→ **What the exercise asks**:
Your reply should hold only the lines from the records below where "computer" occurs.

******************************

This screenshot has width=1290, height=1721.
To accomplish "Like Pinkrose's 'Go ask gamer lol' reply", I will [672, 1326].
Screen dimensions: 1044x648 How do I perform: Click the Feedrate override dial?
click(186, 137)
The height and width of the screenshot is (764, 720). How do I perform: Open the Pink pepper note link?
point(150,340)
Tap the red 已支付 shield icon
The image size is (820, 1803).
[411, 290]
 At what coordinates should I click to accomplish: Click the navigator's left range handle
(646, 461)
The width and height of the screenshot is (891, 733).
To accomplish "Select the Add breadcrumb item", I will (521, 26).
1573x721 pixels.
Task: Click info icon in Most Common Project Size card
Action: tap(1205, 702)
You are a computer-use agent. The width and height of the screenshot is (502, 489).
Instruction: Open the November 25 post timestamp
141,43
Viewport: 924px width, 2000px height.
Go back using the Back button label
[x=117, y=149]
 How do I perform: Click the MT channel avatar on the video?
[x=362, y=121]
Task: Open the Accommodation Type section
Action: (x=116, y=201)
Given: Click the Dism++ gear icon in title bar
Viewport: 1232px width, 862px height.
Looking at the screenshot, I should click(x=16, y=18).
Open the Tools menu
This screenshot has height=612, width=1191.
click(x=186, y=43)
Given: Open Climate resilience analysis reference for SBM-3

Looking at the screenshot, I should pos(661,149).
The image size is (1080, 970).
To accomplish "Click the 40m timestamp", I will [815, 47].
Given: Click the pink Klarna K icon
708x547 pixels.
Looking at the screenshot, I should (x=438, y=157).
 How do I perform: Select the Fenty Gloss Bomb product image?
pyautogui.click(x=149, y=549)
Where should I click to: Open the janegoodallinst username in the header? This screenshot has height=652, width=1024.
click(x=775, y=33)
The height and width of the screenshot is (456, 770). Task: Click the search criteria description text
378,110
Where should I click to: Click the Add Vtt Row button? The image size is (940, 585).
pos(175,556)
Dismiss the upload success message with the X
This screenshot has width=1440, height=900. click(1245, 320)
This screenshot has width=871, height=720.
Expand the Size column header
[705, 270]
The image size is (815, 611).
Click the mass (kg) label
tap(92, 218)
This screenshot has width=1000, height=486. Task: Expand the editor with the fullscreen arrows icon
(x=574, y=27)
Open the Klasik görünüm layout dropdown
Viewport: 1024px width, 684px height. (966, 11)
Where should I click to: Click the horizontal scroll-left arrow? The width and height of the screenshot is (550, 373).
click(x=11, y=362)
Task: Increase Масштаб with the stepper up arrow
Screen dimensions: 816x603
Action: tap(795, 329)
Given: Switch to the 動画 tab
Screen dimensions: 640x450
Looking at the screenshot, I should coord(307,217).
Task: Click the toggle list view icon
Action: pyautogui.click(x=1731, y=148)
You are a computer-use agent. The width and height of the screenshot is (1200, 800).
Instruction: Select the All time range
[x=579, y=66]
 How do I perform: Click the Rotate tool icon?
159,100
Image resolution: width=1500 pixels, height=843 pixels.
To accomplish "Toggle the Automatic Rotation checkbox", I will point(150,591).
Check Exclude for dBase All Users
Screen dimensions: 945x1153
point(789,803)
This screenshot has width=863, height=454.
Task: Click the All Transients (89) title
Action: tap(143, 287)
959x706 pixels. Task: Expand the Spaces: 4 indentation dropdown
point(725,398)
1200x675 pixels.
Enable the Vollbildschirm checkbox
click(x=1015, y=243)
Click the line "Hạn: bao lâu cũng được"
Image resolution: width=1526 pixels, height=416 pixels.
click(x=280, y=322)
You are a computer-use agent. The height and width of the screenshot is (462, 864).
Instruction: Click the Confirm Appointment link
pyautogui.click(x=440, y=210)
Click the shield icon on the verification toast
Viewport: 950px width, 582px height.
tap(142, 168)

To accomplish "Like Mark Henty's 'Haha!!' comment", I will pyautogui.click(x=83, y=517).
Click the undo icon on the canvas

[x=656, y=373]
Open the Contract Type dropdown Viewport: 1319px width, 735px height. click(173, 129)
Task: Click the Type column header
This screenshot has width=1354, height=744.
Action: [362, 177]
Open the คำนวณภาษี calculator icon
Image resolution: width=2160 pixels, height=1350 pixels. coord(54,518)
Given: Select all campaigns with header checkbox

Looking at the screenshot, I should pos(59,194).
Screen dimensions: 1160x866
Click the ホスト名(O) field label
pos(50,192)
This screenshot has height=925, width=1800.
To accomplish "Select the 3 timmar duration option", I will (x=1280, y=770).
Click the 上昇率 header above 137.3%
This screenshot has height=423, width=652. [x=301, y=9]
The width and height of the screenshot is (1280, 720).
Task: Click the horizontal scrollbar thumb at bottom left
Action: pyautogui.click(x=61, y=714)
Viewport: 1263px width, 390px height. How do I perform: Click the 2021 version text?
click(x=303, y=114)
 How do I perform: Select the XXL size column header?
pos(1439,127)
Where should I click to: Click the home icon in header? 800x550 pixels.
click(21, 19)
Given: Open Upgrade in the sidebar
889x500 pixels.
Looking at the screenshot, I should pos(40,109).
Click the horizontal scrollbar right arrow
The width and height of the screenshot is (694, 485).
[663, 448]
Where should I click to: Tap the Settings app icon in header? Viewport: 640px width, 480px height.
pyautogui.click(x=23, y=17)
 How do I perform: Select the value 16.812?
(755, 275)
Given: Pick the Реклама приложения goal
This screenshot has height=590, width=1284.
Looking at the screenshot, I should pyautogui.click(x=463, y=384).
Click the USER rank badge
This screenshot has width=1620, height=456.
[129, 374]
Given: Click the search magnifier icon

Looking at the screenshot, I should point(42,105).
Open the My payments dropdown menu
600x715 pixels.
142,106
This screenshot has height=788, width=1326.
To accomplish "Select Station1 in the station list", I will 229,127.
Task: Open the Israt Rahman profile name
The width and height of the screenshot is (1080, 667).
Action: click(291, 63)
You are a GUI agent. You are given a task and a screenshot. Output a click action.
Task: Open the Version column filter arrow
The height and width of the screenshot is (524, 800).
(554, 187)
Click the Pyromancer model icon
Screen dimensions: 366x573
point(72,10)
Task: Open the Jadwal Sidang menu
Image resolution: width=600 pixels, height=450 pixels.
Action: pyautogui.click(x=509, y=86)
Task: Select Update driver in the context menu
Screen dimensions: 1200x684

******************************

→ **Problem solution**:
You are a computer-use agent. The width and height of the screenshot is (502, 489).
You are a computer-use agent. The width and height of the screenshot is (1200, 800).
You are a computer-use agent. The height and width of the screenshot is (462, 864).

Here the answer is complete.